Zhang et al. [10] have shown that the NNs models give significantly higher accuracy than the linear regression approaches in the prediction of future AP concentrations, because it can model the complicated nonlinear relationships between independent variables and objective functions. Recently, the support vector regression (SVR) [16] has been proven to perform better or equal than NNs in a variety of APs’ predictions [17]. Compared with many other methods, such as NNs, SVR has obvious dominance. The former minimizes empirical risk and the latter minimizes structural risk. Therefore, the SVR model is relatively insensitive to the limited number of train data, and the error of test data is also limited by the SVR model. That is, the SVR model has stronger generalization performance. Lately, the fuzzy logicbased models [1, 5, 18] have been used to predict APs, which were capable of processing the inherent uncertainties in both human knowledge and data. But these approaches may suffer from computational complexity, and their prediction accuracy is lower than SVR [1].

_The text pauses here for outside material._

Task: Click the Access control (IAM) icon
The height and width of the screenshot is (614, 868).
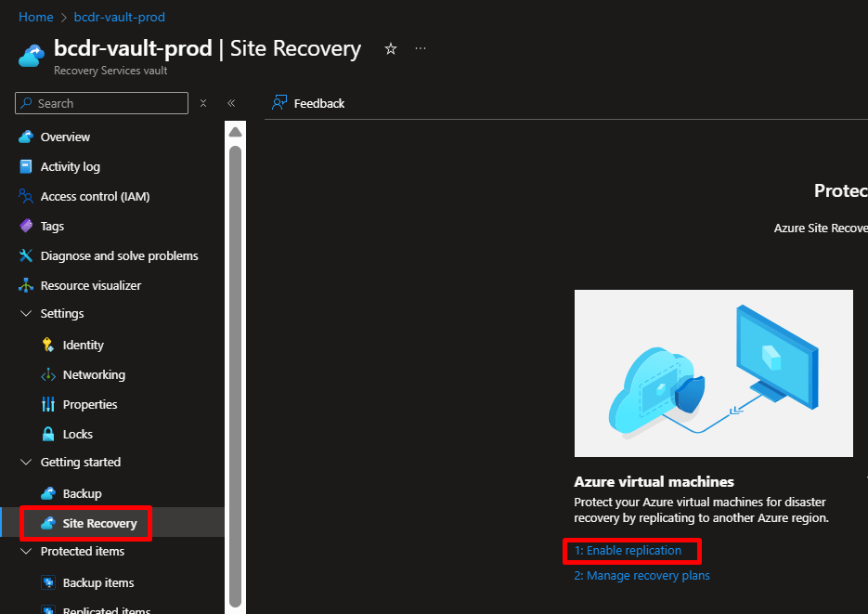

The purpose of this study is to design one algorithm for air quality forecasting which could accommodate the uncertainties in the data at lower computational cost and good generalization performance. This algorithm not only considers the fuzziness and randomness of the problem as a whole, but also through transformation of three different state space to reduce data. First, the time series in the original data space is iteratively granulation and mapped into the new granules time series in the feature space. Then, the cloud model feature of each granule is extracted and deductive reasoning is performed. Finally, from the feature data space to the concept space, the proposed algorithm solves the original problem based on the task to be solved and the related knowledge. In addition, the paper uses the grid search to optimize all the parameters in the experiments. The results show that the proposed algorithm is capable of (1) modeling the uncertainties between data sampling points of time series; (2) maximizing generalization performance; (3) and finally costing lower computational cost.
In our study, it conducted contrast experiments at three different regions of Wuhan City. First of all, it performs data exploration to grasp the features of target data. Next, it gives the proposed algorithm’s detailed description and explanation, which has also not been reported in the literature so far. Additionally, it compares this approach with several popular algorithms, nonlinear autoregressive neural networks (NARNNs) [19] and SVR, on the prediction of IAQI and AQI time series. The results suggest that the CMG algorithm obtains better or nearly performance than contrast algorithms in the most experiments. At ZKX, the proposed algorithm can achieve high accuracy 71.43% on the prediction of AQI class. In the future, the research will focus on the quantitative calculation between fuzzy and random of the cloud model, and it hopes to give the value range of the problem to be solved according to the specified degree of certainty, which also can be used for other problems with uncertainty.
Methods
Air quality forecasting
The datasets of our studies were come from the Wuhan Municipal Environmental Protection Bureau, which contain the information about maximum daily emission variables(SO_{2}, NO_{2}, PM_{10}, CO, O_{3}, PM_{2.5}) and other knowledge (primary pollutants, Air quality index, AQI index class) from three localities in 2016~ 2017: Ganghua of Qingshan District (GH), south area of Jianghan District (JHS), and new area of Zhuankou locality (ZKX).The basic information about these studied localities is provided as follows: Ganghua locality is an urban residential zone, localized at 30°37′34.60″ north latitude, 114°22′11.13″ east longitude, altitude = 26 m; south area of Jianghan locality (JHS) is an urban commercial zone, localized at 30°18′38.86″ north latitude, 114°05′9.13″ east longitude, altitude = 16 m; new area of Zhuankou locality (ZKX) is an urban industrial zone, localized at 30°28′57.89″ north latitude, 114°09′24.07″ east longitude.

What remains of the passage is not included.